Examples of estimating NameNode heap memory

You can estimate the heap memory by consider either the number of file inodes and blocks, or the cluster capacity.

Example 1: Estimating NameNode heap memory used

Alice, Bob, and Carl each have 1 GB (1024 MB) of data on disk, but sliced into differently sized files. Alice and Bob have files that are some integral of the block size and require the least memory. Carl does not and fills the heap with unnecessary namespace objects.

Alice: 1 x 1024 MB file

1 file inode
8 blocks (1024 MB / 128 MB)

Total = 9 objects * 150 bytes = 1,350 bytes of heap memory

Bob: 8 x 128 MB files

8 file inodes
8 blocks

Total = 16 objects * 150 bytes = 2,400 bytes of heap memory

Carl: 1,024 x 1 MB files

1,024 file inodes
1,024 blocks

Total = 2,048 objects * 150 bytes = 307,200 bytes of heap memory

Example 2: Estimating NameNode heap memory needed

In this example, memory is estimated by considering the capacity of a cluster. Values are rounded. Both clusters physically store 4800 TB, or approximately 36 million block files (at the default block size). Replication determines how many namespace blocks represent these block files.

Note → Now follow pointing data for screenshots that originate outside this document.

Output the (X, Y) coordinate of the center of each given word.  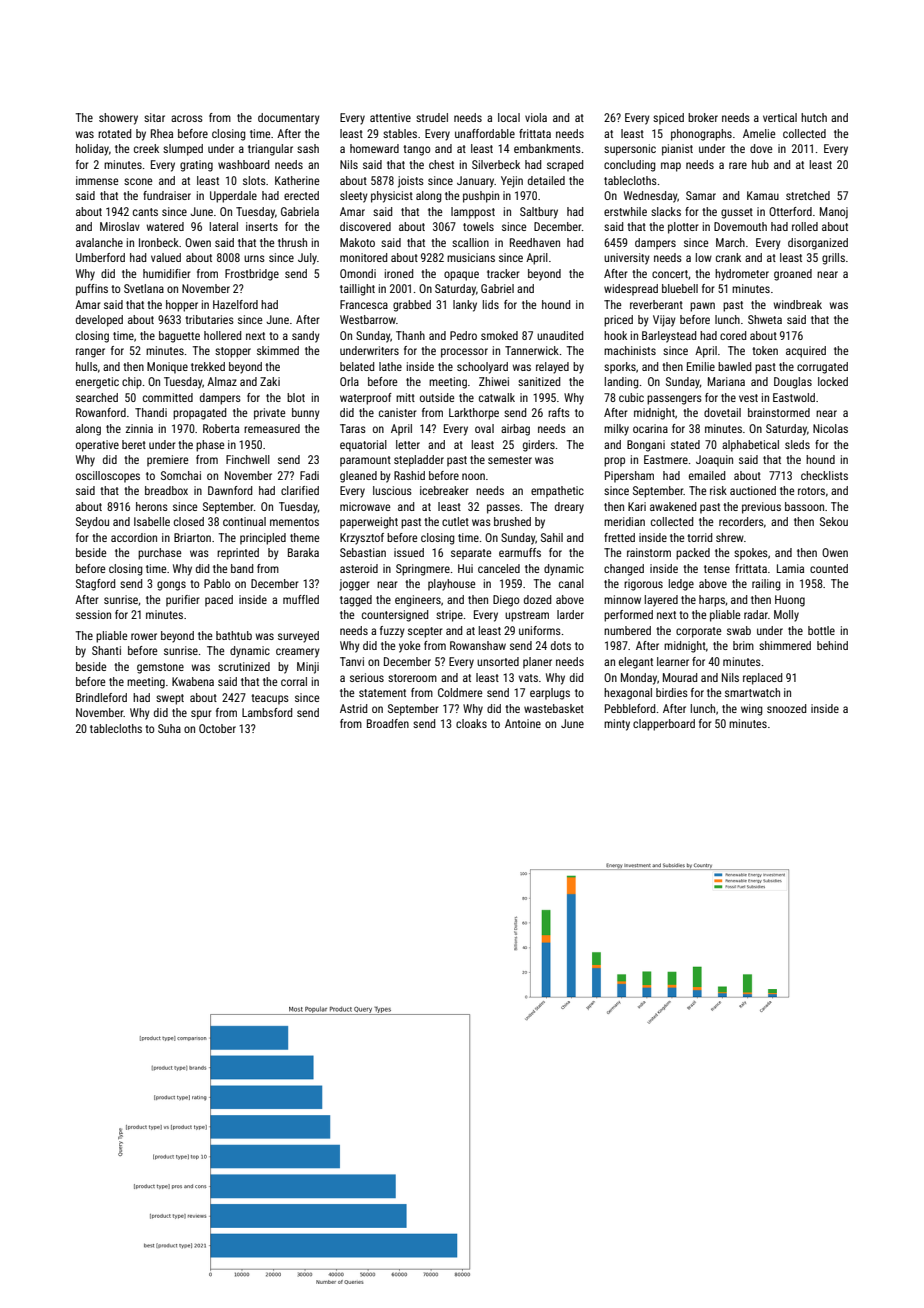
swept (170, 699)
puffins (92, 290)
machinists (630, 350)
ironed (399, 273)
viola (536, 117)
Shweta (765, 319)
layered (661, 601)
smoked (499, 335)
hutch (814, 117)
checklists (824, 475)
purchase (159, 554)
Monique (167, 368)
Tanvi (352, 661)
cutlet (455, 521)
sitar (154, 117)
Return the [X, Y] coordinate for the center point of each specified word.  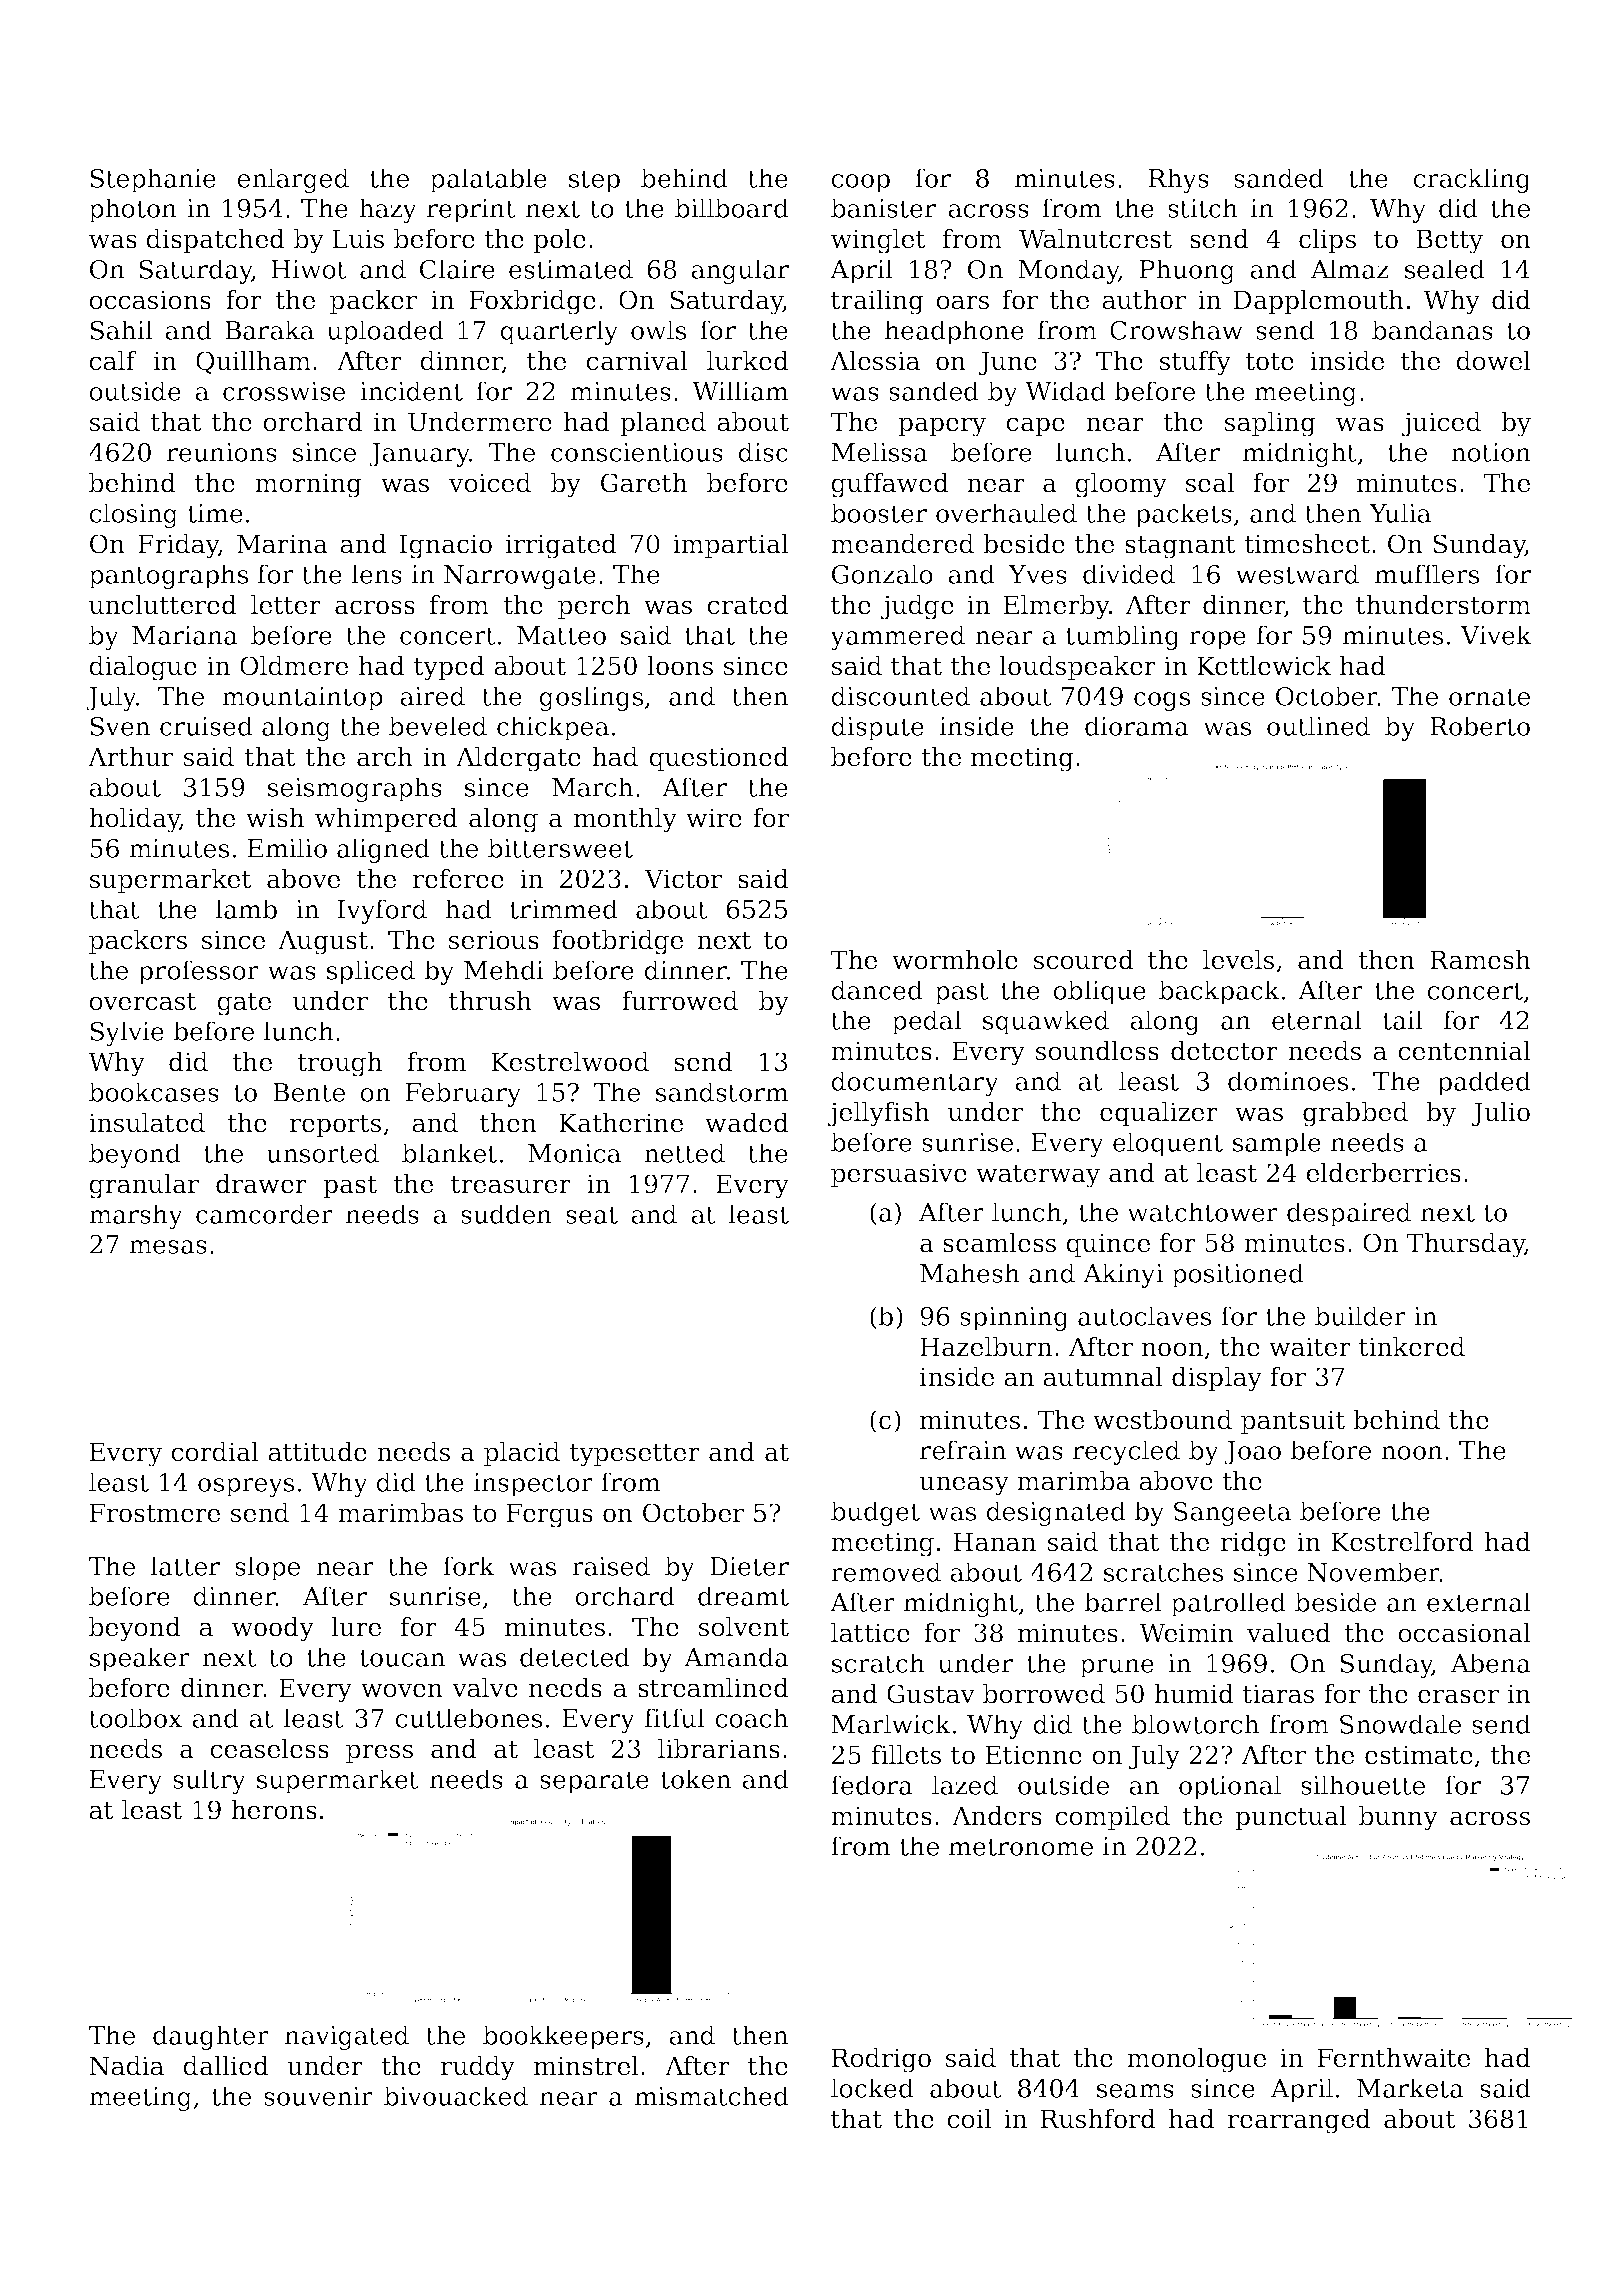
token [695, 1779]
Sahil [121, 330]
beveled [438, 726]
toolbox [135, 1718]
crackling [1472, 180]
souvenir [318, 2096]
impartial [731, 546]
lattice [870, 1633]
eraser [1458, 1696]
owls [658, 330]
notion [1491, 452]
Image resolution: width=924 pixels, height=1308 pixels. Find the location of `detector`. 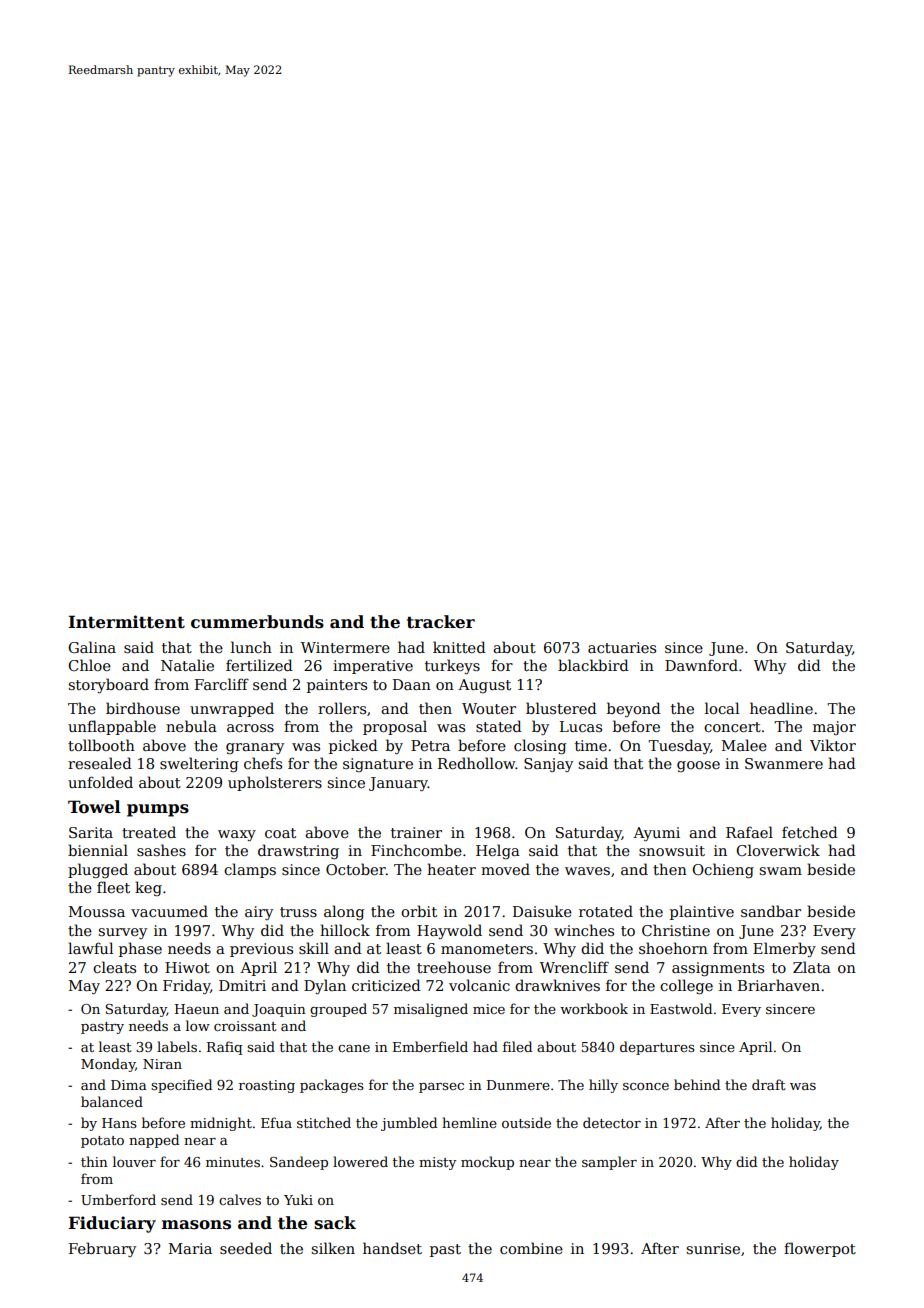

detector is located at coordinates (612, 1122).
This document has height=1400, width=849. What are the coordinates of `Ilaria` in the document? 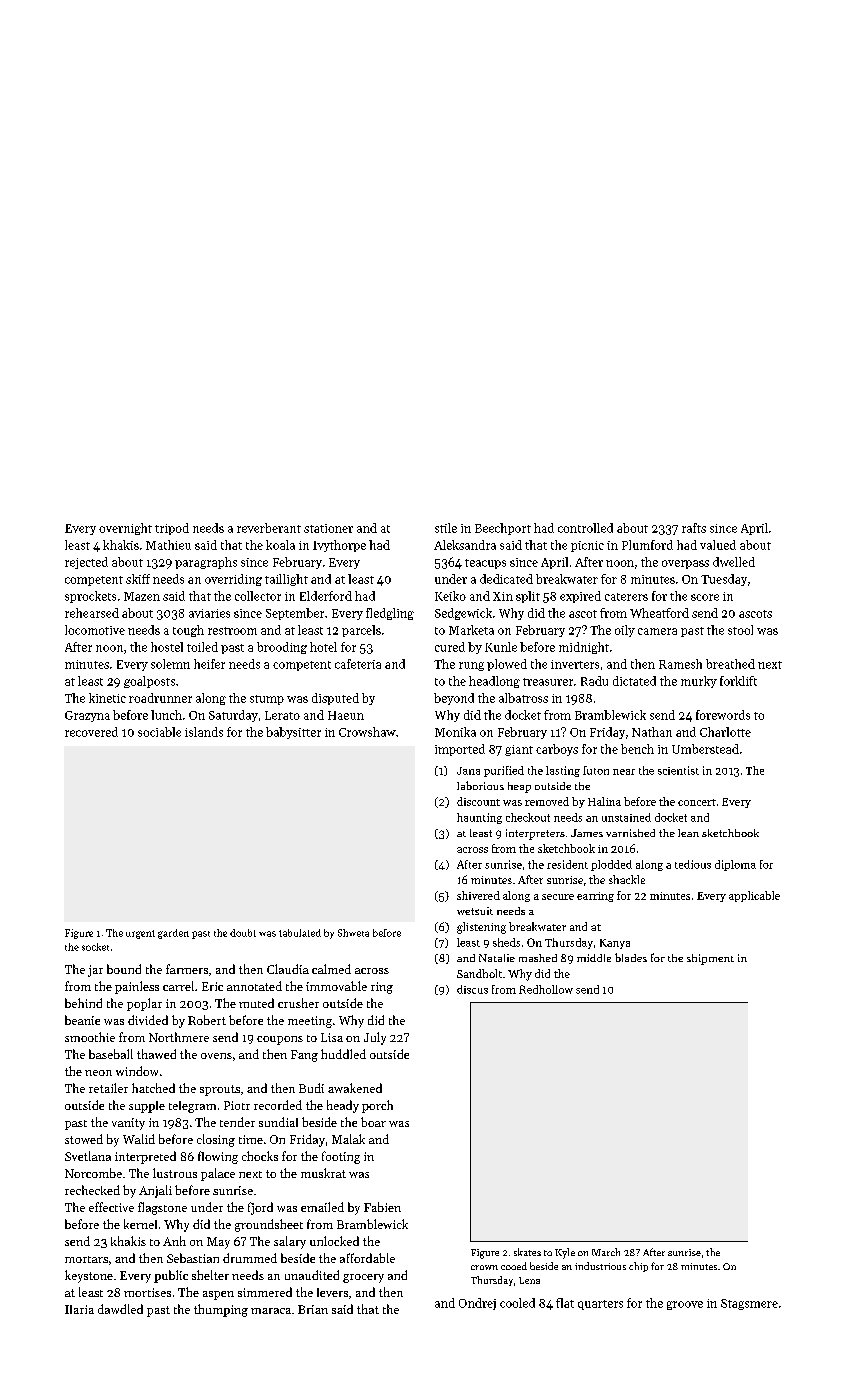 It's located at (79, 1309).
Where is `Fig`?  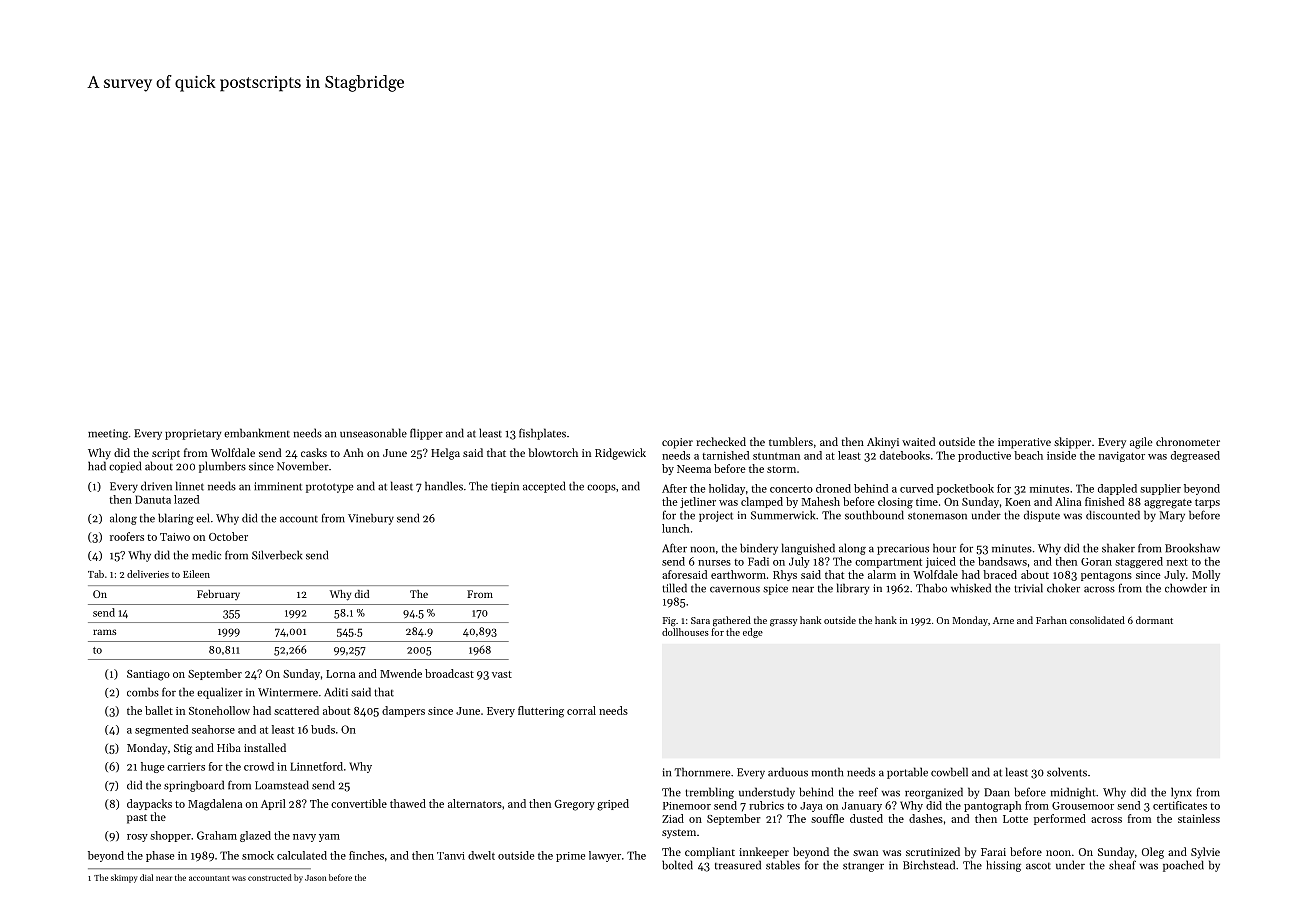
Fig is located at coordinates (669, 622).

Cluster A: 200 hosts of 24 TB each = 4800 TB.

Blocksize=128 MB, Replication=1
Cluster capacity in MB: 200 * 24,000,000 MB = 4,800,000,000 MB (4800 TB)
Disk space needed per block: 128 MB per block * 1 = 128 MB storage per block
Cluster capacity in blocks: 4,800,000,000 MB / 128 MB = 36,000,000 blocks

At capacity, with the recommended allocation of 1 GB of memory per million blocks, Cluster A needs 36 GB of maximum heap space.

Cluster B: 200 hosts of 24 TB each = 4800 TB.

Blocksize=128 MB, Replication=3
Cluster capacity in MB: 200 * 24,000,000 MB = 4,800,000,000 MB (4800 TB)
Disk space needed per block: 128 MB per block * 3 = 384 MB storage per block
Cluster capacity in blocks: 4,800,000,000 MB / 384 MB = 12,000,000 blocks

At capacity, with the recommended allocation of 1 GB of memory per million blocks, Cluster B needs 12 GB of maximum heap space.

Both Cluster A and Cluster B store the same number of block files. In Cluster A, however, each block file is unique and represented by one block on the NameNode; in Cluster B, only one-third are unique and two-thirds are replicas.